Reproduce verbatim every row from the one containing "You are a computer-use agent. Viewport: 1103px" through the last row, inclusive.

+++++

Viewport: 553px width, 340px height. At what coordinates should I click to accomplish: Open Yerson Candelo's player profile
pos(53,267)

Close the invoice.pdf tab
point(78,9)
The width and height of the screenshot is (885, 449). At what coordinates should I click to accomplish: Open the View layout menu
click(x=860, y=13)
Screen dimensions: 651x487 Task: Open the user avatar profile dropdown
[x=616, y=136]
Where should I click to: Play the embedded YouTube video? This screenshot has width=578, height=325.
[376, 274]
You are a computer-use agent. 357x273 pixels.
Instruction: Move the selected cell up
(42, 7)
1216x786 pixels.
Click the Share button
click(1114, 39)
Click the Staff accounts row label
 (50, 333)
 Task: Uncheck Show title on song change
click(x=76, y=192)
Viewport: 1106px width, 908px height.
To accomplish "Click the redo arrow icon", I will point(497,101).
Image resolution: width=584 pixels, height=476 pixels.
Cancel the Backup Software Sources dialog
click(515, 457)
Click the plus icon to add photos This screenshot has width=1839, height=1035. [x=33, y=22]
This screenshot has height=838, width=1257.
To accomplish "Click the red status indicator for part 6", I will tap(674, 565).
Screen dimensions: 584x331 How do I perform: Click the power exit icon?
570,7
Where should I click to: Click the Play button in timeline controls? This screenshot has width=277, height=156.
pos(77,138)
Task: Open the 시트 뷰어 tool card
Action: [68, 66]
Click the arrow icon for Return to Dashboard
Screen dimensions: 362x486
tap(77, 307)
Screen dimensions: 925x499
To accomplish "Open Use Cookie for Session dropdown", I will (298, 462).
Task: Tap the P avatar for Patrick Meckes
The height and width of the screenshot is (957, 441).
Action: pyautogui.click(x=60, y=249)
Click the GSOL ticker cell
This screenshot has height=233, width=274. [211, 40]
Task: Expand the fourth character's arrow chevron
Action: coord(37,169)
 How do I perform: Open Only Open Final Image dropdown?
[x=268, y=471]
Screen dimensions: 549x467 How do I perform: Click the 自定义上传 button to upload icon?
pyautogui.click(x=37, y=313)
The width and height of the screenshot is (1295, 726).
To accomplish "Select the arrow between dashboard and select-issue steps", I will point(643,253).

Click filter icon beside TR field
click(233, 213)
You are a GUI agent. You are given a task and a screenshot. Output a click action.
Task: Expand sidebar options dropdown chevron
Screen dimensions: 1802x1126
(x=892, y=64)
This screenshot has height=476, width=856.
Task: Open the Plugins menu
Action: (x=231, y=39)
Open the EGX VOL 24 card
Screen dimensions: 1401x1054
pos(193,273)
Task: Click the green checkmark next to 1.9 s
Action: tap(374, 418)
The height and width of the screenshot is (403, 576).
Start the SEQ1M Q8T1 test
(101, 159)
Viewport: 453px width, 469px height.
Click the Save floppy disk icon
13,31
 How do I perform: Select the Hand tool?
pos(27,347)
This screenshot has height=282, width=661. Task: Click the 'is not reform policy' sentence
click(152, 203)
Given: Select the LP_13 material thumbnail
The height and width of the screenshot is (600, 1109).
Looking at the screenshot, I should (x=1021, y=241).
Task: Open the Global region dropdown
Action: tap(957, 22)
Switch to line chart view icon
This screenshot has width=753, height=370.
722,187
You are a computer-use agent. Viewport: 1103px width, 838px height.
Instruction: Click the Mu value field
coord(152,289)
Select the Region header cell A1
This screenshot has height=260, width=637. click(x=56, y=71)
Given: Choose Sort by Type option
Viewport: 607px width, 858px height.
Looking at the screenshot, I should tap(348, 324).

+++++

__Worked solution__:
You are a computer-use agent. Viewport: 1103px width, 838px height.
Instruction: Click the Mu value field
coord(152,289)
Select the Region header cell A1
This screenshot has height=260, width=637. click(x=56, y=71)
Given: Choose Sort by Type option
Viewport: 607px width, 858px height.
Looking at the screenshot, I should tap(348, 324).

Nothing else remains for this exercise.